Sejujurnya kita akui bahwa kalau para pejabat kita di kota kita, seperti level Walikota atau bahkan Gunbernur kita yang punya banyak uang dari berbagai sumber, bila mau dan sungguh-sungguh, tata kelola yang dilihat dan dipelajari di negara-negara lain itu bisa dilakukan. Pemerintah kota dankabupaten bisa menyediakan banyak sarana penampungan sampah yang bagus dan representative. Bisa memisah-misahkan antara sampah plastic dengan kertas, atau yang lainnya. Sayangnya, hal ini tidak dilakukan. Kalau pun disediakan hanya keranjang sampah yang tidak enak dipandang mata. Kalau pun ada garbage bins, hanya pada tempat tertentu dengan ukuran kecil-kecil dan tidak memadai. Wajar saja kalau ada tong sampah yang baru dipasang atau ditempatkan dengan ukuran kecil-kecil itu kemudian dibongkar dan diletakan di trotoar, sehingga terlihat aneh.

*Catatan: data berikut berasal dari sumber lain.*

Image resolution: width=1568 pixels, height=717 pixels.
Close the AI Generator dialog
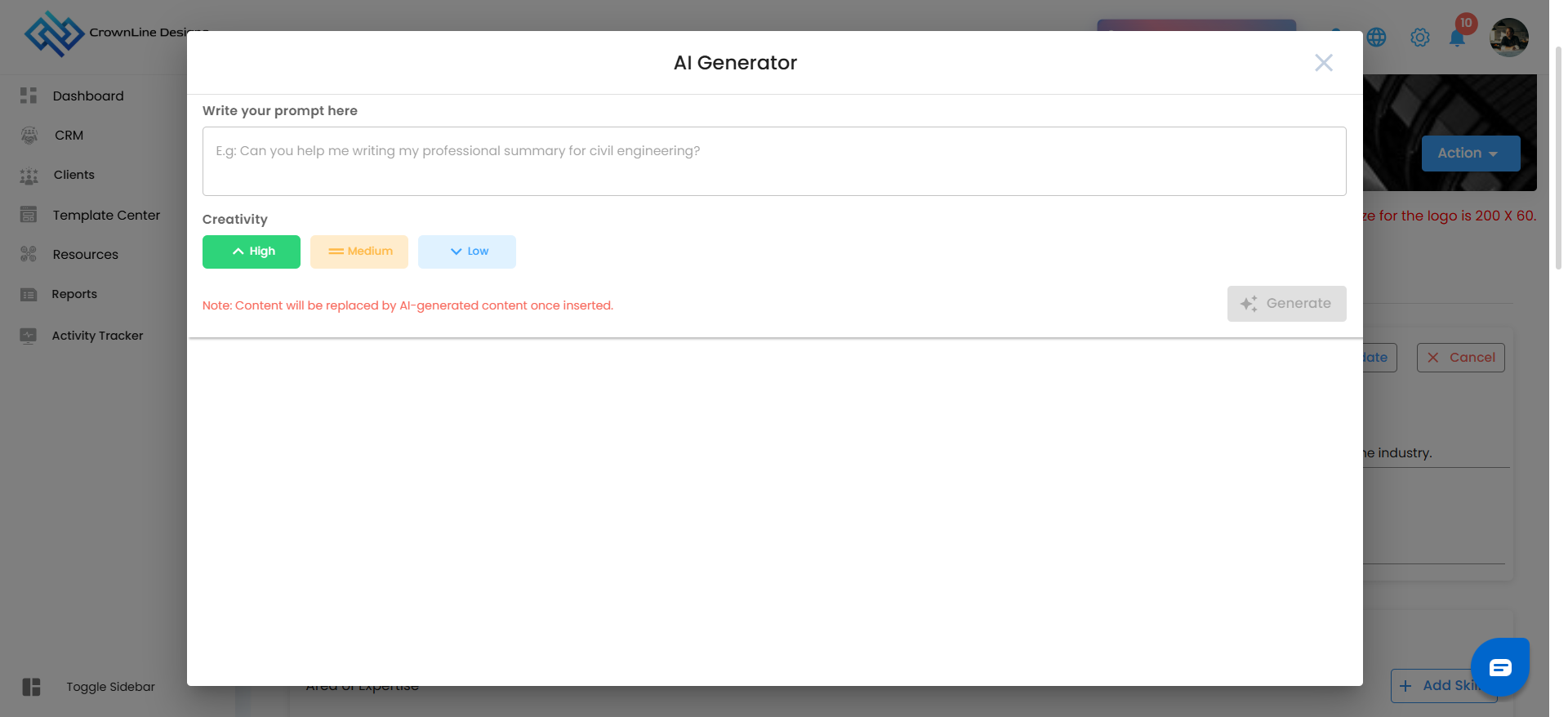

Tambah lagi, secara fakta pemerintah kota dan kabupaten tidak melakukan edukasi terhadap masyarakat dalam hal pengelolaan sampah. Walau kita ketahui bahwa Walikota dan Bupati selama ini berjuang untuk mengejar gelar dan piala adipura. Bukan hanya itu, banyak kota dan dan daerah yang menambalkan nama kota dengan berbagai sebutan, misalnya kota madani, kota bersyariat dan sebagainya. Kelihatan begitu taat agama. Alasannya, tentu karena umumnya beragama Islam. Islam mengajarkan semua adab dalam kehidupan, termasuk adab hidup bersih, tetapi anehnya, pola hiup bersih itu pula yang diabadikan. Ya, agama Islam sudah mengajarkan kita akan kebersihan yang merupakan bagian dari iman. Namun, mengapa budaya tertib mengelola sampah itu tidak terlihat baik? Padahal, di negara-negara non muslim yang tidak menyebutkan kebersihan itu bagian dari iman saja bisa hidup bersih dan bisa menata kelola sampah dengan baik dan benar. Mengapa kita tidak? Mari kita berfikir dan bangun dari tidur panjang.